* [PAGE EXTRACT]
######

When I was invited to deliver the Keynote Speech on Trauma, Food and the Body at the “9th” Annual SCTC Conference in October I immediately pinpointed my biggest area of trauma, sexual abuse. I wrote about my sexual abuse and how it contributed to me developing an eating disorder in my memoir so this was a no brainer for me. Then I began to create my power point presentation. I decided to revisit the ACES test, (adverse childhood experiences), that not only identifies trauma but also quantifies it and explains their long-term effects. The ACES breaks down trauma into three separate categories, Abuse, Neglect and Household dysfunction. The ACES test were the result of a study by the CDC (Center for Disease Control) and Kaiser to help patients dealing with obesity. They discovered that when over 50% of patients reached their midway weight goal they would drop out of the program. Vincent Felitti of Kaiser and Robert Anda of the CDC surveyed the patients that led to them developing the ACES test.

The ACES study identifies ten childhood traumas - Abuse, is placed into three types, physical, verbal and sexual. Neglect, is separated into both physical and emotional. Then Household Dysfunction, is broken down into five components; an incarcerated parent, a mother who is the victim of domestic abuse, a family member diagnosed with a mental illness, a parent who abuses drugs or alcohol and the disappearance of a parent through divorce, death or abandonment. Each trauma accounts for one point and if your ACES score is 4 or higher then so is your toxic stress level, leading to depression, eating disorders, drug addiction and a myriad of health and emotional crisis.

######

(Saved data entries)
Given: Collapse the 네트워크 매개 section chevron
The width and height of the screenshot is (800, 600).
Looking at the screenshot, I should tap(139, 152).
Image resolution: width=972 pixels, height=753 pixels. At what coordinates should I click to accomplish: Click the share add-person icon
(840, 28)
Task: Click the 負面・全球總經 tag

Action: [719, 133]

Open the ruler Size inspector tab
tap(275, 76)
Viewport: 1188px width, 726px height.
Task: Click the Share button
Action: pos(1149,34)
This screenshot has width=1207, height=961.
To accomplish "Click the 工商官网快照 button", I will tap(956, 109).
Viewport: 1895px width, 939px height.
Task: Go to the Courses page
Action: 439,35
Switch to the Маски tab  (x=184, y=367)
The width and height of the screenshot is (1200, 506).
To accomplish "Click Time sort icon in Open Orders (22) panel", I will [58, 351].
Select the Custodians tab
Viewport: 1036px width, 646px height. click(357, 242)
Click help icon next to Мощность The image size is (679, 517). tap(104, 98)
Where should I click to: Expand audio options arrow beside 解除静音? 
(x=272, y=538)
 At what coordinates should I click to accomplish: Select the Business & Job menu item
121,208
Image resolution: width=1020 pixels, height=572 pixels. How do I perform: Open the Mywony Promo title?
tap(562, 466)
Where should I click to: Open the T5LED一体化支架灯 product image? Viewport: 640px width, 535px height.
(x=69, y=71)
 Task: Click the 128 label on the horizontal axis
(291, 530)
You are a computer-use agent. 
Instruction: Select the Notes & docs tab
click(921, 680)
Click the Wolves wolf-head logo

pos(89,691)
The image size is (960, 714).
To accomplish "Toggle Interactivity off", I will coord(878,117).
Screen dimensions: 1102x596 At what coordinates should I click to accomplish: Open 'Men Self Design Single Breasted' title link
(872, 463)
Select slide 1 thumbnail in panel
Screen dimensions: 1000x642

######

* [PARTS OF THE EXERCISE]
- 1) In the ACES passage, which two organizations carried out the study that produced the ACES test?
- 2) Write a continuation of the ACES passage, starting right after its final sentence.

* [RESPONSES PER TASK]
- 1) The CDC (Center for Disease Control) and Kaiser.

- 2)
Long before I felt the traumatic effects of other ACES, scarcity of food, and money reigned as the number one issue in my life. I looked forward to school because I would have lunch. My Eating Disorder has been affected as much by the stressors of not knowing when or how I would eat as my sexual abuse. I have never been homeless but when you straddle the poverty line like we did, often the most basic needs are sacrificed.

There is a marked difference between families that are poor and households that are food insecure because as I learned growing up not all poor families identify as food insecure.

Statistically rates of food insecurity were higher in households like mine.

· Households with children headed by a single woman (30.3 percent)

· Black, non-Hispanic households (21.5 percent),

· Low-income households with incomes below 185 percent of the poverty threshold (32.8 percent; the Federal poverty line was $24,036 for a family of four in 2015).

When I present my keynote on Trauma, Food & the Body, I will finally highlight the role Food Insecurity played in the development of my Eating Disorder because I know that I will not be alone.